The Swedes (Erik Karlsson), Finns (Olli Maatta), Czechs (Marek Zidlicky) and Canadians (Drew Doughty) were all led in scoring by a defencemen. Canada's six goals scored by defencemen are already the most by any Team Canada in the professional era. Early in their second game of the tournament, Canada's blue-liners had already scored four times. Canadian defencemen scored four total goals en route to the gold medal in Vancouver in 2010.
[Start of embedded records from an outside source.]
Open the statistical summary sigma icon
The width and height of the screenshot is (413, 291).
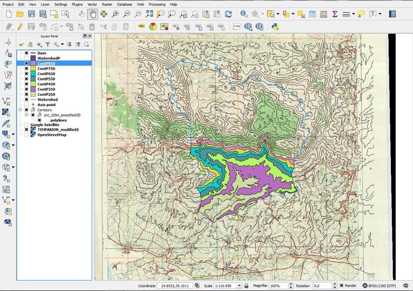tap(334, 13)
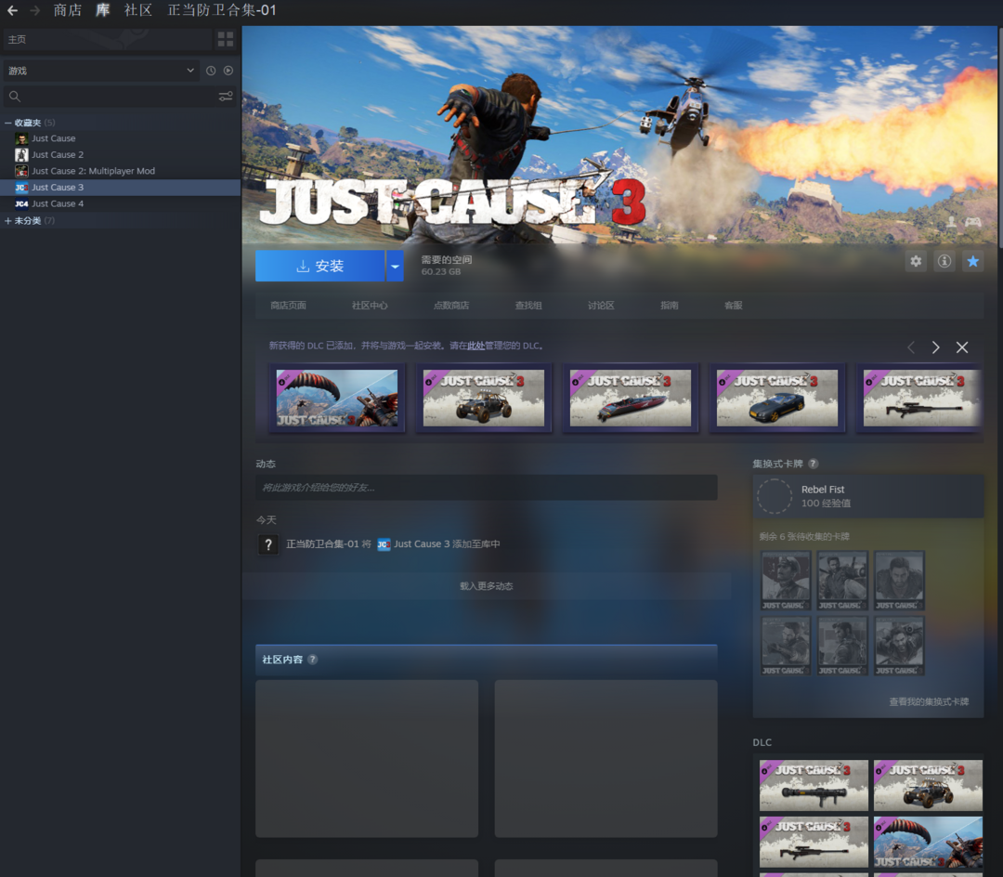Show game info with the information icon
This screenshot has width=1003, height=877.
point(944,262)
10. Henrik Lundqvist became the first goalie to record shutouts in two separate Olympic Games in the professional era, as Team Sweden cruised to the No. 1 seed after round-robin action. One company that must be stoked with The King's play is Bauer. The hockey equipment giant hooked up Lundqvist exclusively with a revolutionary set of pads for Sochi.
The skeleton of Lundqvist's OD1N pads was designed with a high-density foam so rebounds would leave his crease as quickly as possible. Look for it. You'll see how fast low shots at Lundqvist kick out.
“Henrik Lundqvist wants the puck to hit his pad and fly away as quickly as possible from the crease, and he feels he can control that puck," Craig Desjardins, Bauer’s general manager of equipment, told us before the tournament. "Other goalies like the puck to hit their pad and drop straight down so they can cover it up."
— Henrik Lundqvist (@HLundqvist30) February 16, 2014
11. Of all the hard-luck injuries suffered by would-be Olympians, no position was ravaged more than Finnish centremen. Injured pivots Mikko Koivu and Valtteri Filppula pulled out with injuries on the night of the opening ceremony before the tournament began. Aleksander Barkov, who was projected to be the country's first-line centre, suffered a lower-body injury in the preliminary round. As much as Sweden (Henrik Sedin and Zetterberg) and Canada (Steven Stamkos) have been beset by injuries, Finland has suffered the most. Yet the country still earned a bye into the quarterfinals.
12. Don't underestimate the impact of the Olympic tournament on the NHL's trade deadline. The Czech Republic's Ales Hemsky has played well despite limited ice time and suddenly his trade buzz has increased, especially among Eastern Conference buyers. Meanwhile, Slovakia's Jaroslav Halak has struggled so much that his team turned to KHLer Jan Laco during Monday's elimination game. Halak even suggested he was the one to blame for Slovakia's surprising 3-1 loss to Slovenia on Saturday. You don't think St. Louis Blues management is watching this and thinking about striking a deal for a more reliable goaltender (Ryan Miller or Martin Brodeur) as they gear up for a playoff run?